Sunday, October 18, 2009

A Long And Twisted Trip Beyond Twisted River

So I was really, really excited when I got an advance copy of the new John Irving book through the Amazon Vine program. Too bad the book turned out to be a total dud. I think true Irving fans should give it a read just to see how Irving's work has changed, but I would not recommend this to the casual reader.

John Irving's "Last Night in Twisted River" begins in the mid 1950s in the isolated logging town of Twisted River. A cook and his son are about to be drawn into a series of events that will change their lives forever. After the events, the cook decides to take his son on the run, and the next 50 years of their lives are shrouded in tragedies related to the events of that one fateful night.

I felt like "Twisted River" was an apt title for this book--since as a reader I felt like I was being twisted and turned on a wild goose chase that lasted for 500 plus pages. The book was long, it was meandering, and it simply is not Irving at his best. The core of the story is simple--the cook makes a decision after a misunderstanding to save his son, and the two of them spend the remainder of the book running as a result. However, the book lingers on this point for too long, and I felt like the characters never grew beyond their actions. Also, the book is broken into segments set in each decade following the 1950s, but instead of focusing on the events happening in that decade, it typically jumps back to events that happened previously. This made it hard for me as a reader to follow the book, since I never knew exactly where in time I was. When coupled with the slow moving plot, this made the book almost unreadable in sections.

If you are an Irving fan, I would recommend that you read this book to see how his approach to writing has changed. If you are considering this as your first experience with Irving, I would suggest that you start instead with one of his classics, such as "A Prayer for Owen Meaney" or "The Cider House Rules".

Monday, October 12, 2009

Happy Birthday Ratskellar Reads!

So turns out today is a big day! Not just because I'm off work to celebrate Mr. Columbus, but because when I opened my calendar this morning I discovered that this little blog is officially 1 year old today!

When I started a year ago, I was turning to blogging more as a way to keep track of what I read for me than for anything else. Now, a year later, I think that blogging has turned into a great way for me to share my thoughts on books with my friends and family. I know many of you have asked me about books that I've reviewed, and a few of you have even read some of them! It's always nice to think that people are reading my reviews!

So to commemorate this day, a review of one of my favorite recent reads. I'm hoping that this anniversary will encourage me to post a bit more regularly (I'm still reading, I just am having a hard time updating!).

"Julie and Julia" is Julie Powell's memoir about the year she tried to cook all of Julia Child's recipes in "Mastering the Art of French Cooking" (MAoFC). Much like the movie with the same name, the book is as much about Julie's life--her marriage, her friendships, her thankless job--as it is about cooking. Unlike the movie, this book is really just about Julie, there is very little "real" Julia Child in this book. The only Julia in this book is the one in Julie's head, who almost like an imaginary friend, cheers Julie on as she make her way through MAoFC and helps her to discover an inner passion for cooking and how it brings people together.
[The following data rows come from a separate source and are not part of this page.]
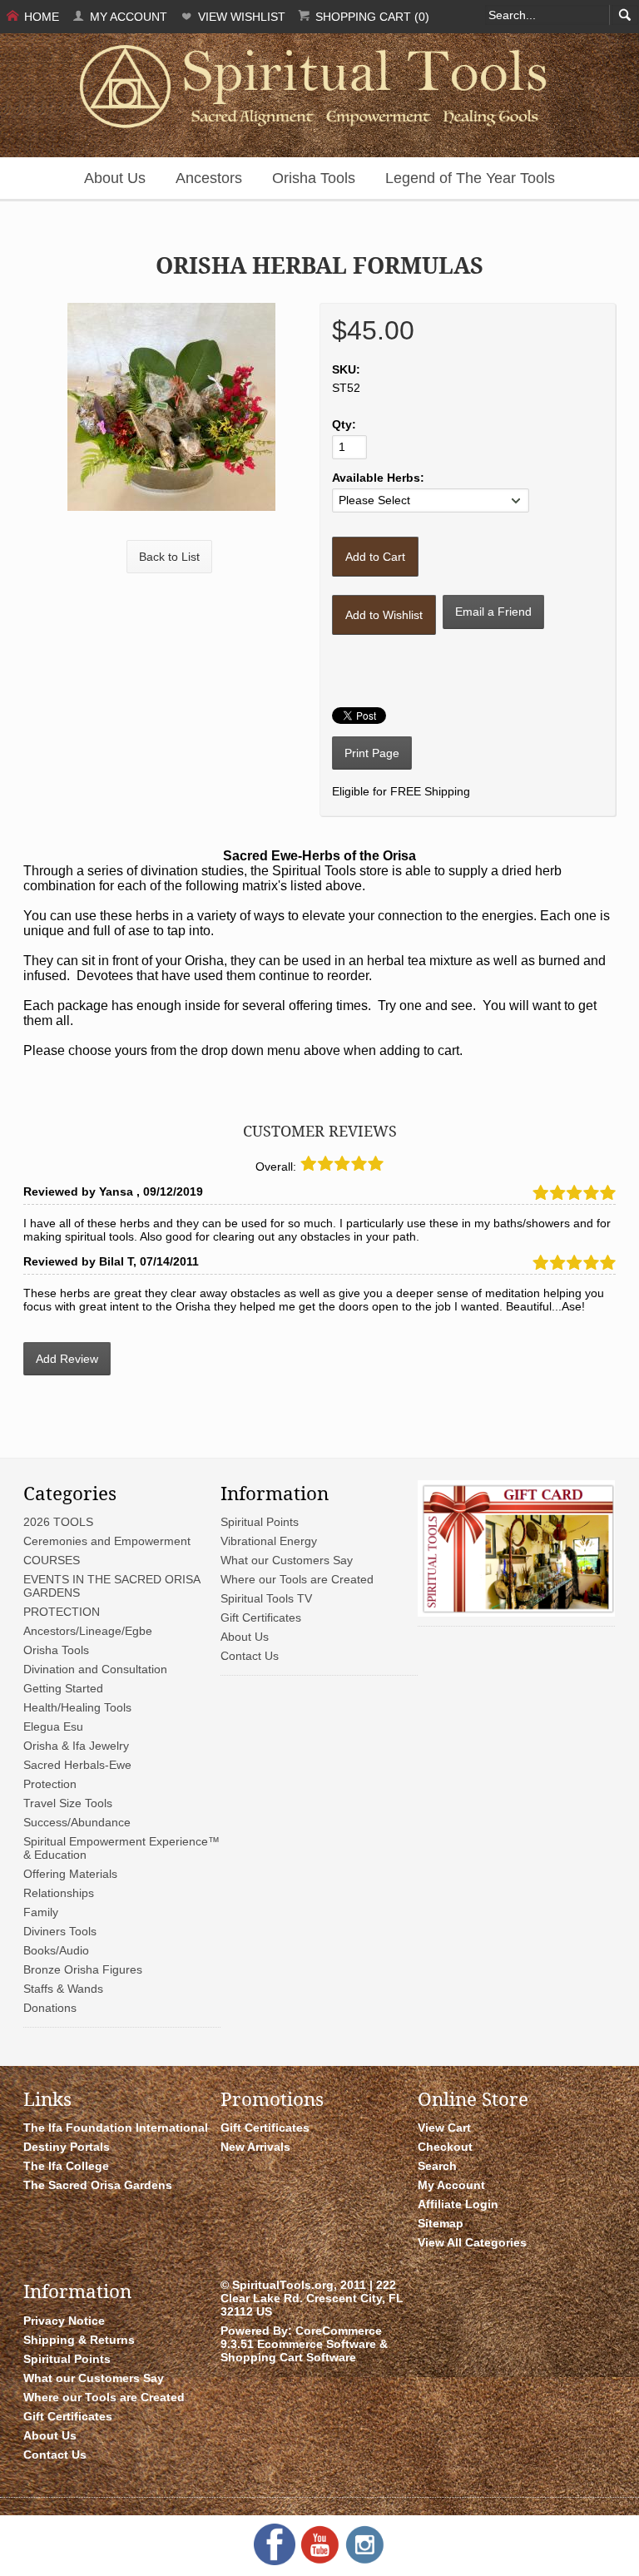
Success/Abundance (77, 1822)
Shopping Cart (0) (370, 16)
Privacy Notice (64, 2320)
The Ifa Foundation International (115, 2127)
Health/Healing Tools (77, 1707)
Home (40, 16)
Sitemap (440, 2223)
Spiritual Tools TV (266, 1598)
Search (437, 2165)
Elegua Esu (53, 1726)
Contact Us (249, 1655)
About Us (115, 178)
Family (40, 1912)
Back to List (169, 556)
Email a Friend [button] (493, 611)
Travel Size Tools (67, 1803)
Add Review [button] (67, 1358)
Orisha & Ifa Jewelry (76, 1745)
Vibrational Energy (268, 1541)
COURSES (51, 1560)
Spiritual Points (259, 1521)
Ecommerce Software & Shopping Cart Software (304, 2350)
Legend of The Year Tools (470, 178)
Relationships (58, 1893)
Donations (50, 2007)
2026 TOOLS (58, 1521)
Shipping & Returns (79, 2339)
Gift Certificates (260, 1617)
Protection (50, 1784)
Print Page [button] (371, 753)
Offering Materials (70, 1873)
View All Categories (472, 2242)
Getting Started (63, 1688)
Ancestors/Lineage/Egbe (87, 1630)
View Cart (444, 2127)
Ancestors (209, 178)
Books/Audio (56, 1950)
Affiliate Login (458, 2204)
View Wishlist (240, 16)
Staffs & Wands (63, 1988)
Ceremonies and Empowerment (107, 1541)
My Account (127, 16)
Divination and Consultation (95, 1669)
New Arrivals (255, 2146)
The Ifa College (66, 2165)
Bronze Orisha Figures (82, 1969)
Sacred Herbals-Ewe (77, 1764)
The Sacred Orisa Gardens (97, 2185)
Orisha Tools (313, 178)
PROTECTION (61, 1611)
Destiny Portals (66, 2146)
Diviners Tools (60, 1931)
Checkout (445, 2146)
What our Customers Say (286, 1560)
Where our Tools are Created (297, 1579)
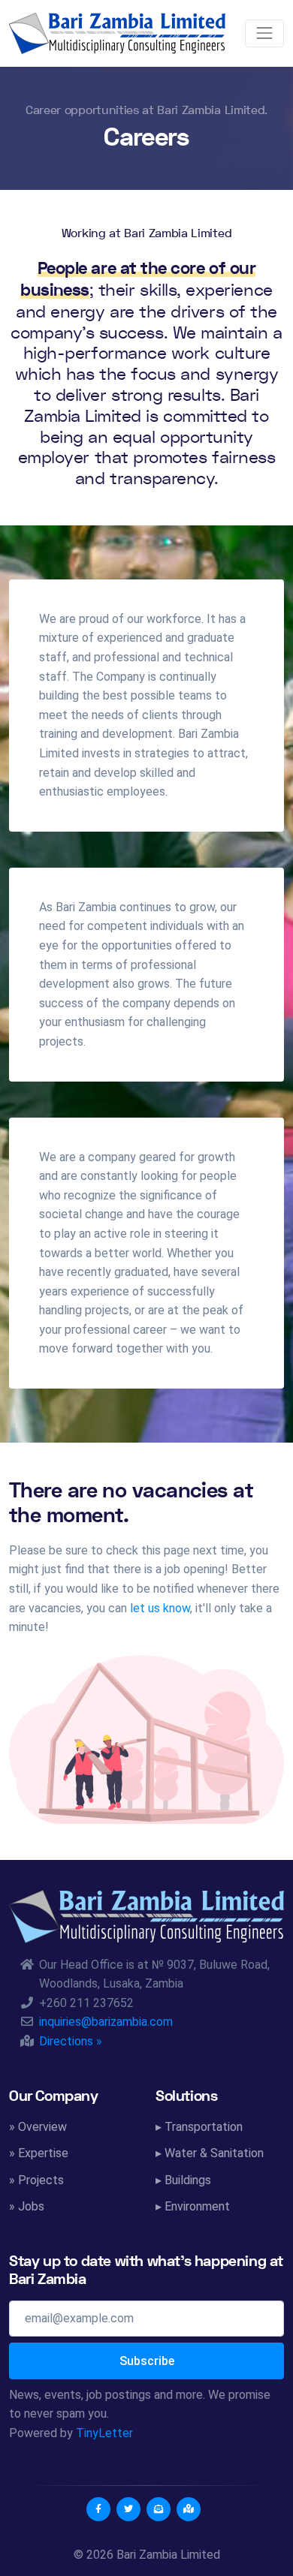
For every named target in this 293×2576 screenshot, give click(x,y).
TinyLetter (104, 2433)
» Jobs (26, 2206)
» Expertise (38, 2153)
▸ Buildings (183, 2180)
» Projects (36, 2180)
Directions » (70, 2041)
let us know (160, 1608)
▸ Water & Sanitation (210, 2153)
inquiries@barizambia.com (106, 2022)
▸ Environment (193, 2206)
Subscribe (146, 2361)
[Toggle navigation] (264, 33)
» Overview (38, 2127)
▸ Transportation (199, 2127)
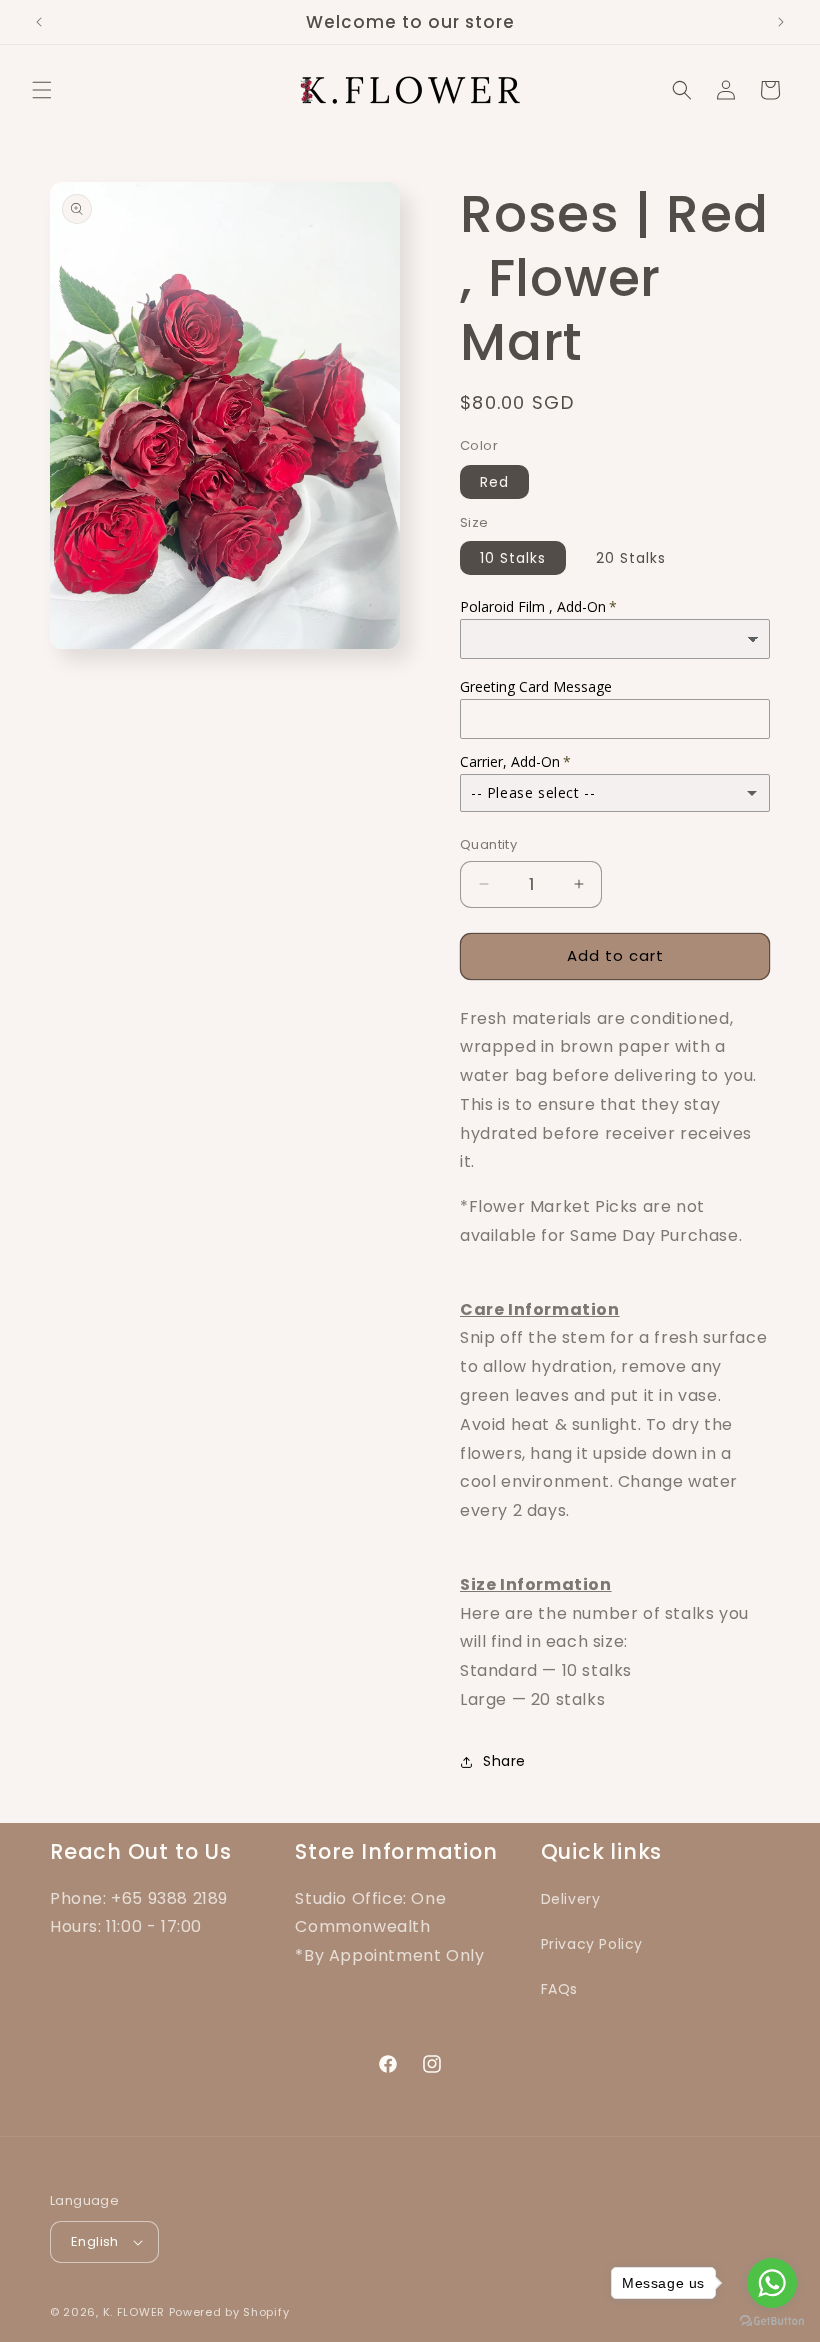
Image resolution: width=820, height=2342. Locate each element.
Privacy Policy (592, 1944)
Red (494, 482)
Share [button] (504, 1761)
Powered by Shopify (229, 2312)
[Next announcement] (781, 22)
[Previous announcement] (39, 22)
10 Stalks (513, 558)
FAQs (559, 1989)
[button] (42, 90)
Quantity (488, 844)
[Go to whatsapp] (772, 2283)
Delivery (571, 1899)
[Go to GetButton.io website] (772, 2321)
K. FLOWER (134, 2312)
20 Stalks (631, 558)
I really enjoyed this book. I thought Julie was honest and funny about the challenges of being young and direction-less in modern urban America. I found it interesting to see how Julie used the project to discover a real passion in herself and to provide herself a purpose that ultimately led her to fulfilment (and an extra 15 pounds of butter weight!). That being said, I don't agree with everything that Julie said or did, and yes she could be a little self centered at times. But this is her memoir, so she has a right to share the world from her perspective.

If you are drawn to this book because you loved the movie--be warned, this Julie is a much more colorful (in both language and personality), well drawn character than the Julie in the movie, who in my opinion was sanitized into a typical romantic comedy heroine. Yes there are a lot of incidents that were in the movie that are also in the book. But the book is really about Julie and her life, not Julia Child. That being said, I loved both the book and the movie, but recognize them as two distinct works.

If you're interested in reading about how one woman found herself through the completion of an unreasonable project that most people would never even think of undertaking, this book is for you. It shows Julie's project as it was--with all of the messes, curses and challenges that it contained. If you go into the book knowing that, I don't think you'll be dissapointed.